Images with a high normalization factor will be highlighted. It is wise to review the normalization for all images systematically, with the Back and Next buttons, to make sure that high corrections are not due to some bias or artefact in your experiment.
Red spots are used for the calculation of the normalization factor, whereas violet spots are not.
Hovering over a spot will show a tooltip with information about the volumes in the two images, as well as the Volume ratio and Mean volume for that spot (non-normalized).
You will find some specific functionality in the normalization plot:
- Filter by values icon – Select spots with a Volume ratio that lies within a given range.
- Normalization table icon – Toggle to show/hide the Normalization table.
- Settings icon – Select the type of normalization plot.
The Normalization table displays the Volume ratio, Mean volume, Volume on the sample image and Volume on the reference image for each spot (non-normalized). Note that these values also show up when hovering over a spot in the Normalization plot.

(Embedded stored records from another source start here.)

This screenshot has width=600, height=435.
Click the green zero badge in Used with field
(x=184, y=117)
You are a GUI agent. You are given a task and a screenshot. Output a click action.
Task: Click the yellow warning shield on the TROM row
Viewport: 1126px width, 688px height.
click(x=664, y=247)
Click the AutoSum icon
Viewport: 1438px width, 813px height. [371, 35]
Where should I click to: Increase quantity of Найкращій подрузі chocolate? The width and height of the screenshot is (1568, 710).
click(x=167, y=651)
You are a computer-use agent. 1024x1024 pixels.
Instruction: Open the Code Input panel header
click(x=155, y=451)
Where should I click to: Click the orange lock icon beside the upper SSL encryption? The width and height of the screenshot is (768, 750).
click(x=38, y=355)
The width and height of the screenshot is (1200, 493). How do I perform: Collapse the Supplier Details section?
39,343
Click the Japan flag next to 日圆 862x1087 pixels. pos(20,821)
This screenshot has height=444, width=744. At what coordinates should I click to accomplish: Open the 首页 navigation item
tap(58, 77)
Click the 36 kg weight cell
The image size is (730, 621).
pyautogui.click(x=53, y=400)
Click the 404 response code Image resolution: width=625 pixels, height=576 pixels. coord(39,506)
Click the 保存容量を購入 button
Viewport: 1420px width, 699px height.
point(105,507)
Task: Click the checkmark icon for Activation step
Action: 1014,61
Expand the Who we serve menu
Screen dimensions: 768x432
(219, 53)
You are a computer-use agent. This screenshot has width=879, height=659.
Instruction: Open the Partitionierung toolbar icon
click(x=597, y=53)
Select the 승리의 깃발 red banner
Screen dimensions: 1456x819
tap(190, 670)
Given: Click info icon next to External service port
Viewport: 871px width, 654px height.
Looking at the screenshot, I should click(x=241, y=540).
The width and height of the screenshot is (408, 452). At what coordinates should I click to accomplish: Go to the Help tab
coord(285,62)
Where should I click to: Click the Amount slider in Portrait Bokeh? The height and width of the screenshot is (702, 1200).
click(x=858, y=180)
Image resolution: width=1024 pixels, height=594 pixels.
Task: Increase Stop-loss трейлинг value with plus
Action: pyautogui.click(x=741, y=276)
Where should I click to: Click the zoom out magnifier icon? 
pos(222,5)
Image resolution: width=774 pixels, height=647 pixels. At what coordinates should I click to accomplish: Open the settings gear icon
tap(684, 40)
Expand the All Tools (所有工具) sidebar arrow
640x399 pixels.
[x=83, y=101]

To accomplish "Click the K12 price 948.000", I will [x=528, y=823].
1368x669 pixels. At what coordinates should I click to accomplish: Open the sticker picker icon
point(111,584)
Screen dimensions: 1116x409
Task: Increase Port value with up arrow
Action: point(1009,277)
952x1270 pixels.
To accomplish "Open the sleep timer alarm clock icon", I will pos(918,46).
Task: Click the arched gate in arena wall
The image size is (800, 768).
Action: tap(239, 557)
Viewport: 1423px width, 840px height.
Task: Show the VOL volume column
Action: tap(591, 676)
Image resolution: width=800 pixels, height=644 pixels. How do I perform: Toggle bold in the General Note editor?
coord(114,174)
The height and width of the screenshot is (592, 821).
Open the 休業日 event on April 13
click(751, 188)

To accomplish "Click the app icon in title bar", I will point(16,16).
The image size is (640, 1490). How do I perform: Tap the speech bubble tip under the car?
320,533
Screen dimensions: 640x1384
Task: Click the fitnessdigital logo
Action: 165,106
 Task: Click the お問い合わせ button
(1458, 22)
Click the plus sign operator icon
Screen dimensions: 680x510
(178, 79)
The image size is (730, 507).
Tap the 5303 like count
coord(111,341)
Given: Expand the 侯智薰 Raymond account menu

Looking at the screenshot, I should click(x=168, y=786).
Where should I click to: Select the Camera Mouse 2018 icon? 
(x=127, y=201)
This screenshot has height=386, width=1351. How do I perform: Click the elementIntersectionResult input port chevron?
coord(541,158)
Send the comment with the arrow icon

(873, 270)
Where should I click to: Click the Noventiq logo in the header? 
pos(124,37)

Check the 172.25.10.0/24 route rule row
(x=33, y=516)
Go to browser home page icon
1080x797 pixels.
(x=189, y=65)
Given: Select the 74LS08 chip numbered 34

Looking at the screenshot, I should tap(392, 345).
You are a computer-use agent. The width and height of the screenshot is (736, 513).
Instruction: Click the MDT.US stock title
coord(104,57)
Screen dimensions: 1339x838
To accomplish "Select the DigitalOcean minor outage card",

The Normalization table further displays the Fitting error for each spot. The Fitting error of a spot can be defined as the vertical distance of the spot to the Median (red line) in the Normalization plot. Mathematically, for spots above the Median, the Fitting error corresponds to Vol Ratio*Factor. For spots below the Median, the Fitting error is calculated as 1/(Vol Ratio*Factor). The symmetrical behavior of the Fitting error allows selection of both under- and over-expressed spots with high or low Fitting error.
When Ratiometric normalization is applied, the Normalization table additionally shows the column Markers. The box in this column is ticked for spots that are used to calculate the normalization factor. The content of this column is not editable. When choosing Spike normalization, the Normalization table will display the Spikes column instead. The boxes in this column are editable. This means you can tick a box to define the corresponding spot as a spike protein.
Using the Settings icon in the Normalization table, you can show additional columns. These include the normalized volumes on the sample and reference images. Columns such as pI_MW and Ac could be handy if you want to specify MW and pI values, as well as protein accession numbers while you specify your spike proteins. The pI and MW values for the spike proteins will then be used to compute estimated pI and MW values for all other spots in the experiment.